Saturday, May 14, 2011
14 Metamorfoses (Ovídio)
É considerado um mestre do dístico elegíaco , (que trata-se de uma estrofe de dois versos dactílicos, sendo o primeiro um hexâmetro e o segundo um pentâmetro) e é tradicionalmente colocado ao lado de Virgílio e Horácio como um dos três poetas canônicos da literatura latina. O estudioso Quintiliano considerava-o o último dos elegistas amorosos latinos canônicos. Sua poesia, muito imitada durante a Antiguidade tardia e a Idade Média, influenciou decisivamente a arte e a literatura europeias, particularmente Dante, Shakespeare e Milton, e permanece como uma das fontes mais importantes de mitologia clássica. Seu estilo tem caráter jocoso e inteiramente pessoal — às vezes o eu-lírico de seus poemas são o próprio Ovídio. Escreveu sobre amor, sedução, exílio e transformação mitológica.

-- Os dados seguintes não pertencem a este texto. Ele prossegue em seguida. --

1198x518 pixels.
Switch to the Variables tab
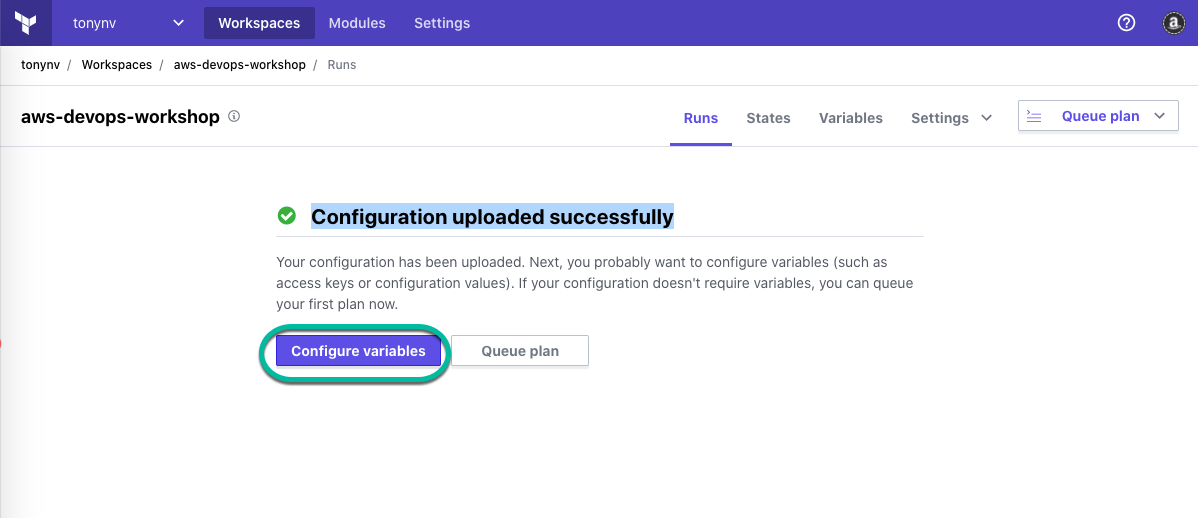coord(850,118)
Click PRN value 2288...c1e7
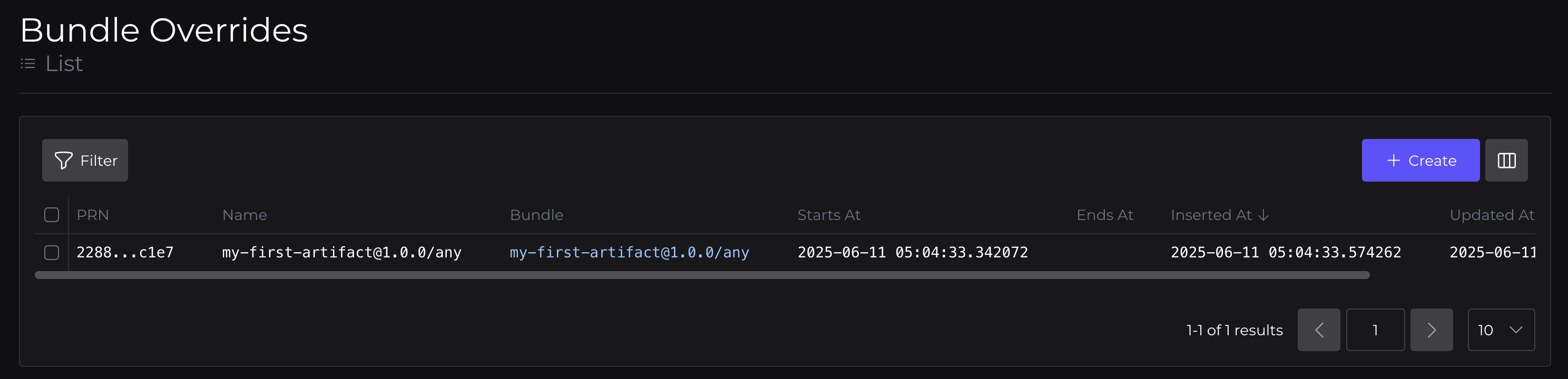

Estudou retórica com grandes mestres de Roma e viajou para Atenas e Ásia exercendo funções públicas com o objetivo de tornar-se um Cícero, mas, para desgosto do pai, resolveu dedicar sua vida à poesia. transcorrem poeticamente sobre a cosmologia e a história do mundo, confundido deliberadamente ficção e realidade. Sua principal obra que é Metamorfoses fala sobre a transfiguração dos homens e dos deuses mitológicos em animais, árvores, rios, pedras, representando o príncipio dos tempos, chegando à apoteose de Júlio César e ao próprio tempo do poeta, ou seja, o Século de Augusto (43 a.C. - 14 d.C.). Este ciclo histórico apresenta a mitologia como uma etapa no desenvolvimento do mundo e do homem: Ovídio segue o conceito de Hesíodo e nos mostra as quatro idades cronológicas da mitologia clássica (conhecidas como a Idade do Ouro, a Idade de Prata, a Idade do Bronze, e a Idade do Ferro). Aproveitando tal abordagem das Eras do Homem, Ovídio uniu livremente os deuses aos mortais em histórias de amor, incesto, ciúme, crime.